The judge pointed out the decision also ignores the historical presence of abortion in Jewish law that mainly recognized personhood originating at birth, and not before. He said abortion has been a fact of life in the U.S. for centuries. Yet Knecht acknowledged there was a degree of overreach in Roe vs. Wade.
Even some progressives, such as the late federal judge Abner Mikva, have said Roe hurt the nation because it was ahead of where the national consensus was at the time and created unneeded political strife. Mikvah also criticized the opinion as legally weak.
“I think that’s a realistic view of Roe in terms of legal scholarship. I think that the recent decision by Alito is also very weak, and it's behind rather than ahead of the nation,” said Knecht.

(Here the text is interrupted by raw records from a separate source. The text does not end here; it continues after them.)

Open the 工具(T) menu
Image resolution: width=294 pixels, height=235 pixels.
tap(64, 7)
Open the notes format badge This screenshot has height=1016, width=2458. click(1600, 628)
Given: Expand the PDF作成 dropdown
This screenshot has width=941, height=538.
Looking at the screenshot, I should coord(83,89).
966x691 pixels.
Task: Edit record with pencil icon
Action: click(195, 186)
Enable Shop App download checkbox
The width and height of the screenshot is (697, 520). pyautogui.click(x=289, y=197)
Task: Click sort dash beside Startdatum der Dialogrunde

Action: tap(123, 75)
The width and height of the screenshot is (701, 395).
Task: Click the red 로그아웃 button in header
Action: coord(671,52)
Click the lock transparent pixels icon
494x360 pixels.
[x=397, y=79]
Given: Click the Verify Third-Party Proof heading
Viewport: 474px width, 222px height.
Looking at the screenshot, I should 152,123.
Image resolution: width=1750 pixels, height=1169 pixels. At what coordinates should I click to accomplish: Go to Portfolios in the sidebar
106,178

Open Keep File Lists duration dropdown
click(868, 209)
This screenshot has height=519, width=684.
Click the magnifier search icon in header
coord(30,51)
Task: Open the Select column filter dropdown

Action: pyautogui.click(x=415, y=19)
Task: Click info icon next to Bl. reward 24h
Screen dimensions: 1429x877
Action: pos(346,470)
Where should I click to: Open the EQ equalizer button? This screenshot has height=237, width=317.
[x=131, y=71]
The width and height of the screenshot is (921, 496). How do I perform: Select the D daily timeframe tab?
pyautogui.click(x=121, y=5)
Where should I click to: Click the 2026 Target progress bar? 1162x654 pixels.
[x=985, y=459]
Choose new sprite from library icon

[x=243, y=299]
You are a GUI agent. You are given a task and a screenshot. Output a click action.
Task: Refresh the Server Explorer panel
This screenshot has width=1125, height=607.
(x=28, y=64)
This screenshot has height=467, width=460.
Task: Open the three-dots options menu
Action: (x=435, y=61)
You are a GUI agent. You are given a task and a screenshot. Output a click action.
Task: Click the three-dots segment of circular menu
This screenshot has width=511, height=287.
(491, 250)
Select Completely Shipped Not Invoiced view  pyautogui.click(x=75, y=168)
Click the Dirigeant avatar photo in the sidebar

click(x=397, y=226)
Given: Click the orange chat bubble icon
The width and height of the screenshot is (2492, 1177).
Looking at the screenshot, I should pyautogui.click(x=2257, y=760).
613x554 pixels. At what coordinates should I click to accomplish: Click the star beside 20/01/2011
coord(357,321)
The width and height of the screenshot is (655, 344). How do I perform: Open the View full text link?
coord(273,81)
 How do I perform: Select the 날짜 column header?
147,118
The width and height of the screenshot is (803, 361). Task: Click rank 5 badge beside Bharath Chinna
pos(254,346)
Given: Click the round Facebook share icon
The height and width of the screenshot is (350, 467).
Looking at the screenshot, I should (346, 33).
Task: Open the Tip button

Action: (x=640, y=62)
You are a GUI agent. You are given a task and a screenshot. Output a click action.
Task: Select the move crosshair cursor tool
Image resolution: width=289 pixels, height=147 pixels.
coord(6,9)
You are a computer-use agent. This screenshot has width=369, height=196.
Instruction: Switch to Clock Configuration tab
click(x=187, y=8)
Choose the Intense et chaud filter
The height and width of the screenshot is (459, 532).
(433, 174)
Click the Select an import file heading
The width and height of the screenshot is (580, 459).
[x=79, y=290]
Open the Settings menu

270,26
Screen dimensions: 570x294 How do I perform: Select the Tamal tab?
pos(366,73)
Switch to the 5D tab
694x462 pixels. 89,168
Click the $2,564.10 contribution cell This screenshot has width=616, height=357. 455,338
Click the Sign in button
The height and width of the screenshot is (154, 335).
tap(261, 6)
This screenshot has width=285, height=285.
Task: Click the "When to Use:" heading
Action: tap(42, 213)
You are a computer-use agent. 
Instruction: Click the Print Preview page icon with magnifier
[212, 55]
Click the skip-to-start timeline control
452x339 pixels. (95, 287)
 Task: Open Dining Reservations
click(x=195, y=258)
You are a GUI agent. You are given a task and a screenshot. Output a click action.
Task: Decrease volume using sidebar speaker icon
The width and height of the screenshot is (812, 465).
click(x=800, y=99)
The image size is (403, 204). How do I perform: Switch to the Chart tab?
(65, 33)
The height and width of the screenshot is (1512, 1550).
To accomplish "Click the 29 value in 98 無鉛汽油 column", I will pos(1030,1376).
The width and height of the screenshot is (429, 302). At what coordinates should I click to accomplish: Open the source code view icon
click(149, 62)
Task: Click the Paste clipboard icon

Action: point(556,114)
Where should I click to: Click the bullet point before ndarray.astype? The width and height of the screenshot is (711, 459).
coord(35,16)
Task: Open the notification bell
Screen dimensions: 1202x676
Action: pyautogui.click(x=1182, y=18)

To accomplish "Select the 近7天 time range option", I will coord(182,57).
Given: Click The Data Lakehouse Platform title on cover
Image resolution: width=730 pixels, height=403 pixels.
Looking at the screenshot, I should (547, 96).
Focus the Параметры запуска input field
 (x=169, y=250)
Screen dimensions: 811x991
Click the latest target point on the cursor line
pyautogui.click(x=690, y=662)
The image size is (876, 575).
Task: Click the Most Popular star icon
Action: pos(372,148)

Knecht reminded people the way to get the pendulum, any pendulum, to swing back is to be involved in public life and to exercise a civic duty to make candidates better. He said people can mold, and shape, and sculpt a living, breathing democracy by votes and voice.
Knecht said he believes in government and that politics is "the practice of a noble art when done with a goal of serving all citizens and not just someone's base." And despite threats, and risks, and mistakes, he believes the Republic will survive — as a work in progress.